Many of the current Nexus administrators have worked together for many years. They are trustworthy professionals who must be treated as peers on shared concerns, and as chiefs in their local departments. The proposed Nexus model gives them near-autonomous control over their own areas, as well as the ability to work unencumbered in a large shared environment.
Nexus growth has become more constant in the last year. Prior to that, there were spikes when faculties and or departments moved student computing labs en masse.
The current growth rate cannot be maintained indefinitely. In less than four years, Nexus has grown to approximately one third of all faculty-owned DNS names, which include routers, switches, some printers, etc.
In Active directory there are multiple plateaus of permissions. Certain permissions, such as the ability to restore an Active Directory, are quite obscure. In Nexus, we commonly talk about two special privilege levels.
The ! (bang) privilege was initially defined as the elevated privilege (over a normal unprivileged user) which can implement changes for the local organizational unit. Computing units are free to add as many bang userids as required for their operation. Other units are not affected at all by their bang decisions.
The !! (bang bang) privilege was defined as the elevated privilege equivalent to Administrator@nexus. !! accounts could initially access any Nexus computer, and any OU structure.
The !! accounts were intended to be used only occasionally, and by a small number of people. The Waterloo Nexus Advisory Group (WNAG) and Engineering Systems Advisory Group (ESAG) agreed to certain limitations on who and how many accounts would be created.
The number of !! accounts has risen over the years, but the ratio of computers per !! account indicates that the trend should not be considered a failure, we have achieved more than 100 computers or more per !! account.

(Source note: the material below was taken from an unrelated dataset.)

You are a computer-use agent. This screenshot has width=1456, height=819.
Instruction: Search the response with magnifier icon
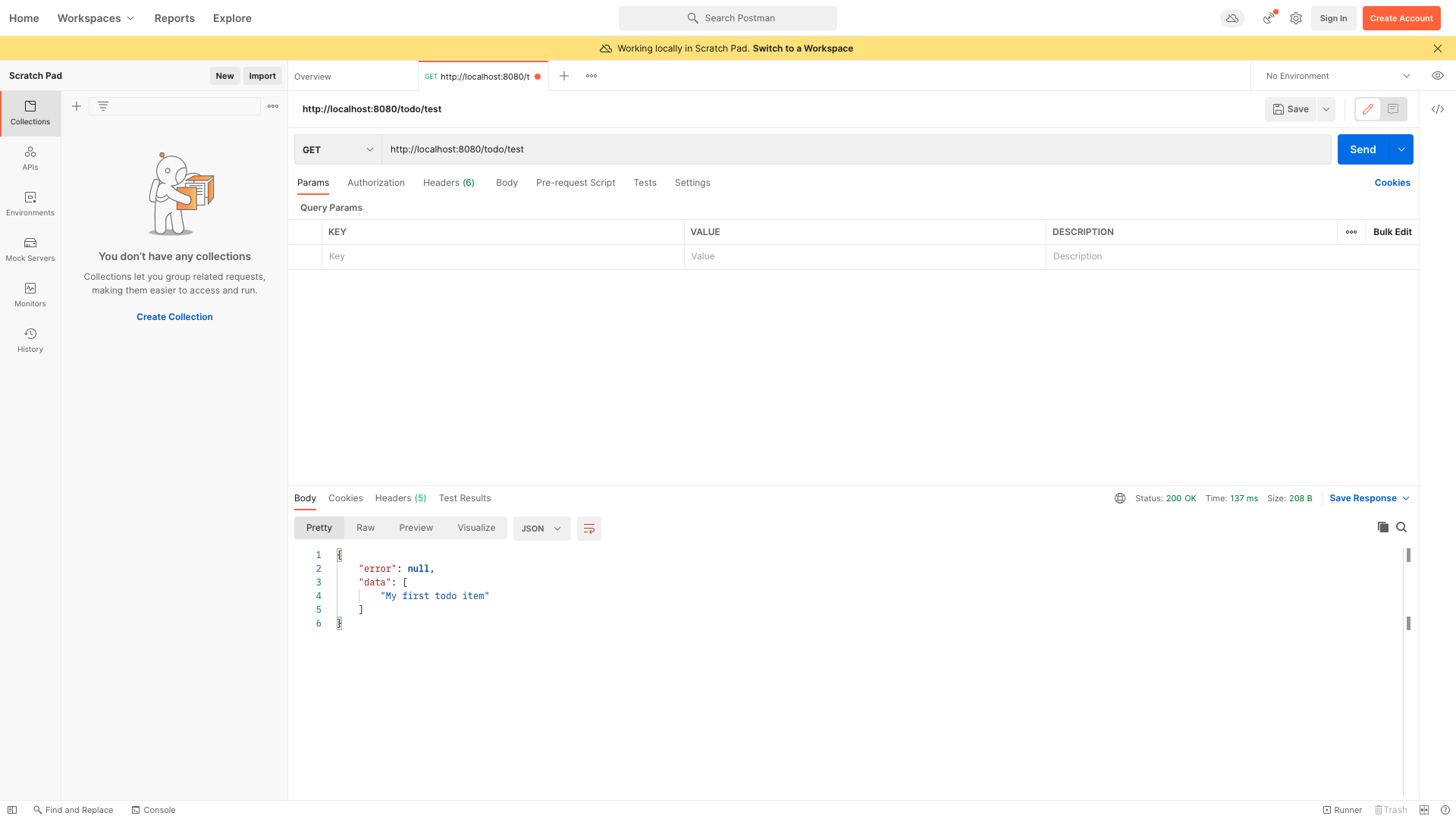pyautogui.click(x=1401, y=527)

This document is my attempt to express a very complex problem in relatively simple terms. I had input from numerous administrators, and some of the ideas and assumptions are based on Bruce Campbell’s original decisions when he created Watstar and the distributed management model that we have enjoyed for two decades.
Many the Nexus Active Directory references can be found on the web. I recommend starting with http://www.eng.uwaterloo.ca/~erick/nexus/useridconventions.html which includes historical links and best practices.
If any links are dead, or the data more recent than described, I have backups of most of the original web pages that can be referenced.